Texto fuente:
Lo que se busca es cómo aplicar pautas de distribución de responsabilidad entre distintos sujetos, materialmente causantes o no. Si se habla ahí de “responsabilidad objetiva” es por un problema de contaminación expresiva y de mala asimilación conceptual. El problema está en que, por influencia de la doctrina penal alemana, se están recibiendo los llamados criterios de imputación objetiva, que son criterios normativos de imputación de responsabilidad y que sirven, precisamente, para, por un lado, recortar a los responsables de entre los materialmente causantes y, por otro, para en algunos casos imputar responsabilidad a los materialmente no causantes. Eso por un lado, como explicación del extraño uso de la expresión “causalidad objetiva”.

Se está entremezclando causación con culpa.

Detalles de la tarea:
¿Puedes continuar el texto sobre la responsabilidad objetiva a partir de su última frase? Los registros proceden de una fuente distinta a la del texto sobre la responsabilidad objetiva.

Material extraído:

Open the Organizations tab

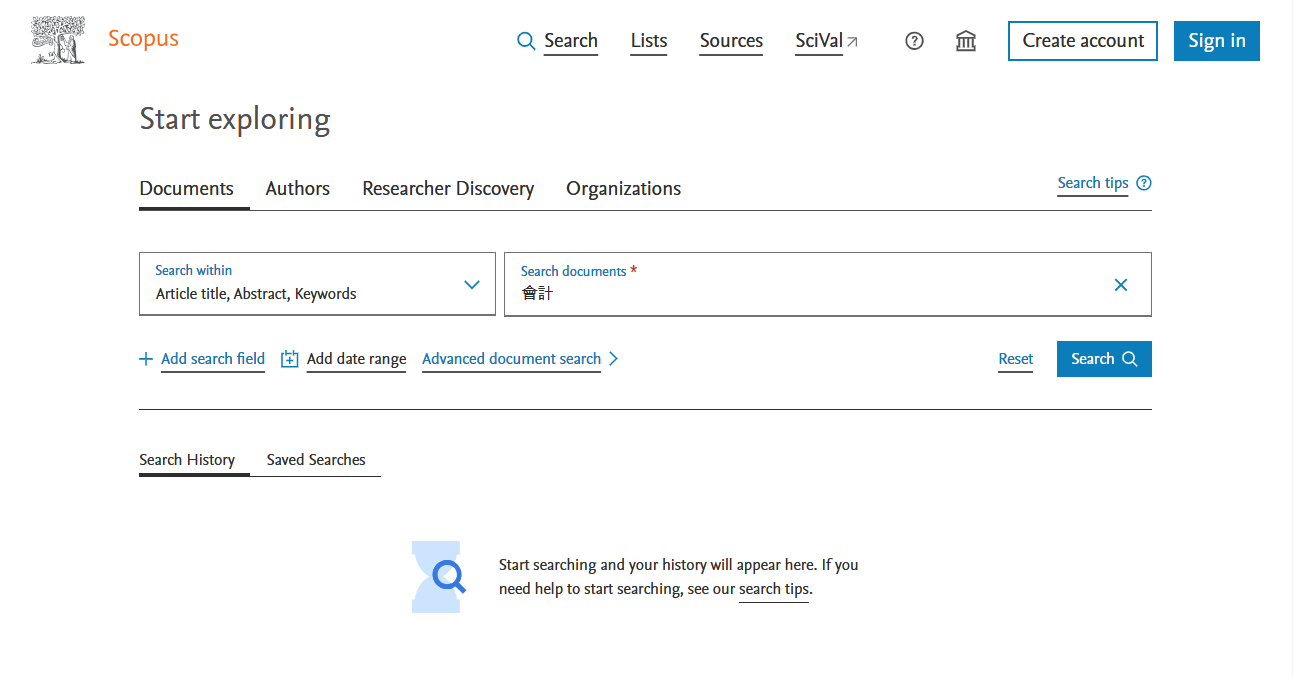click(x=623, y=189)
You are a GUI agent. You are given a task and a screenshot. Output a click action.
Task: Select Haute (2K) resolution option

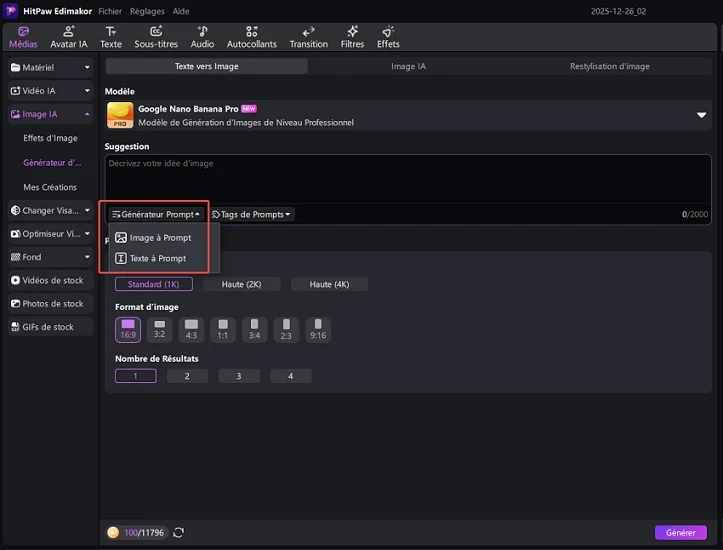(241, 285)
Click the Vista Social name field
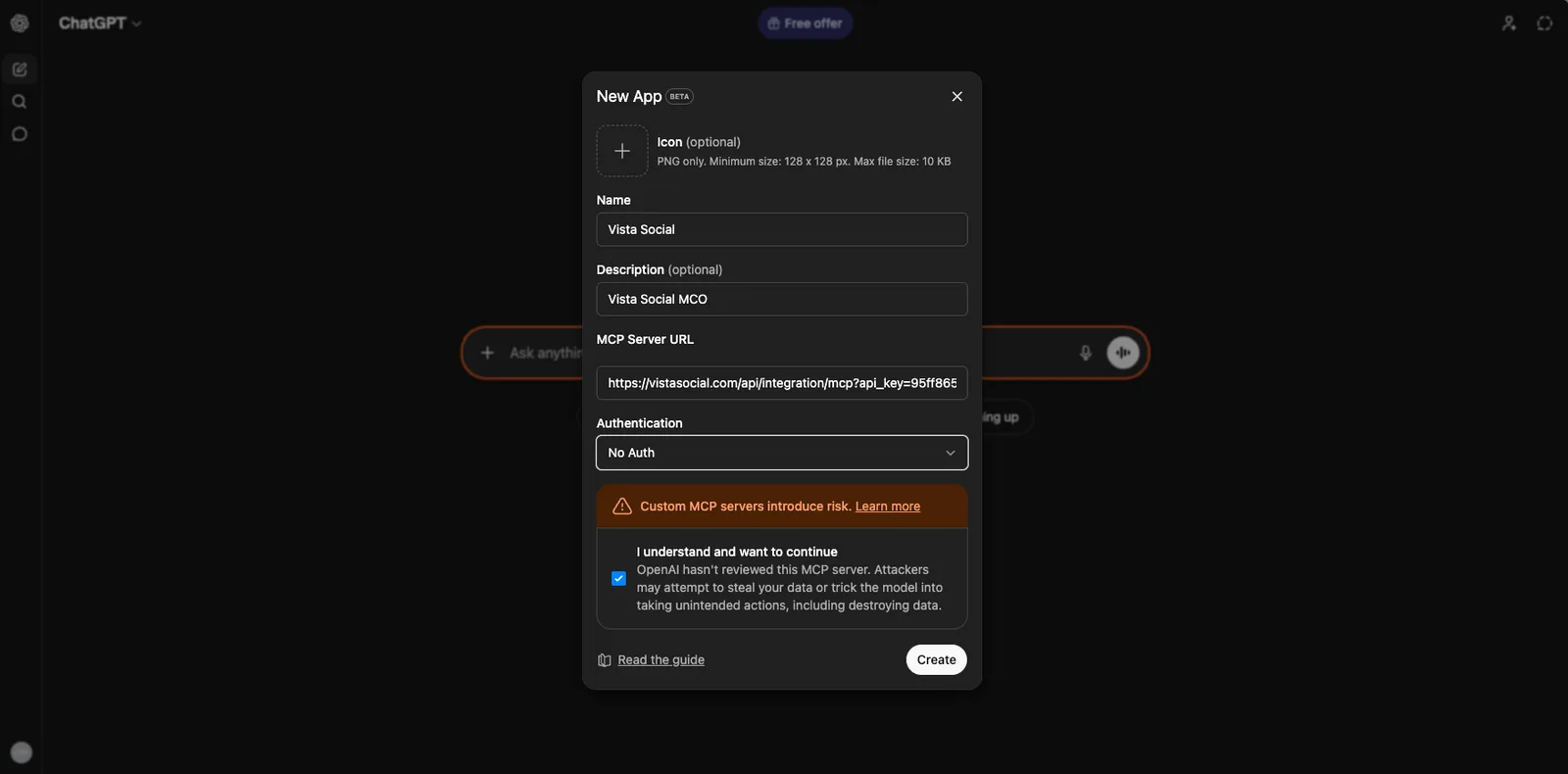The height and width of the screenshot is (774, 1568). [x=781, y=228]
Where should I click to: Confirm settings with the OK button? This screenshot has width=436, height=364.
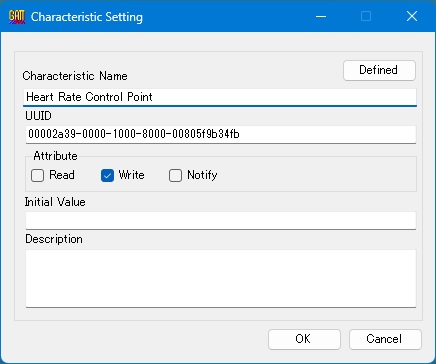click(x=304, y=339)
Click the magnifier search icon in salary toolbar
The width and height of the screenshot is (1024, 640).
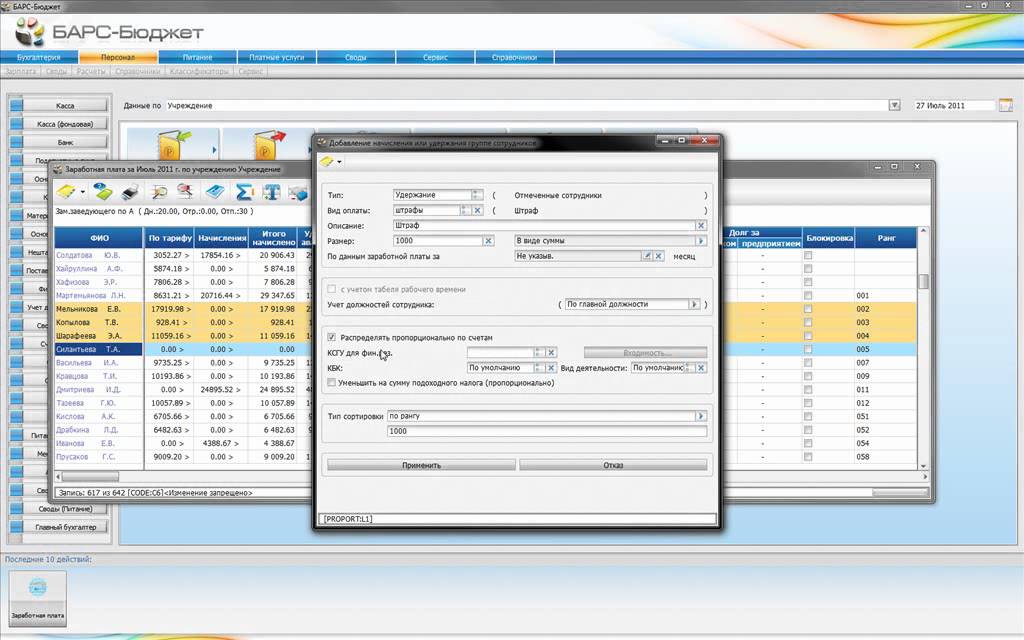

Resultado del ejercicio:
Se dice en la sentencia que necesariamente “debe determinarse quiénes lo han producido (el daño), para saber a quiénes debe imputarse”. No es exactamente así. Ni se trata de ver solamente quiénes propiamente han sido causantes ni se trata de ver a todos los causantes como posibles responsables. Se está dirimiendo si se imputa a los padres de Lorenzo una parte de la responsabilidad, pero esos padres sólo habrán causado en sentido jurídico o figurado, no en sentido propio, ya que su comportamiento fue omisivo, consistió en no vigilar a su hijo. Y, en segundo lugar, no se busca a todos los causantes, sino a todos los que obraron, activa u omisivamente, con culpa, pues estamos ante un caso de responsabilidad subjetiva o por culpa y se trata de que respondan todos los que para el derecho sean culpables, tengan culpa. Una vez imputada la culpa, la causalidad juega un papel absolutamente secundario.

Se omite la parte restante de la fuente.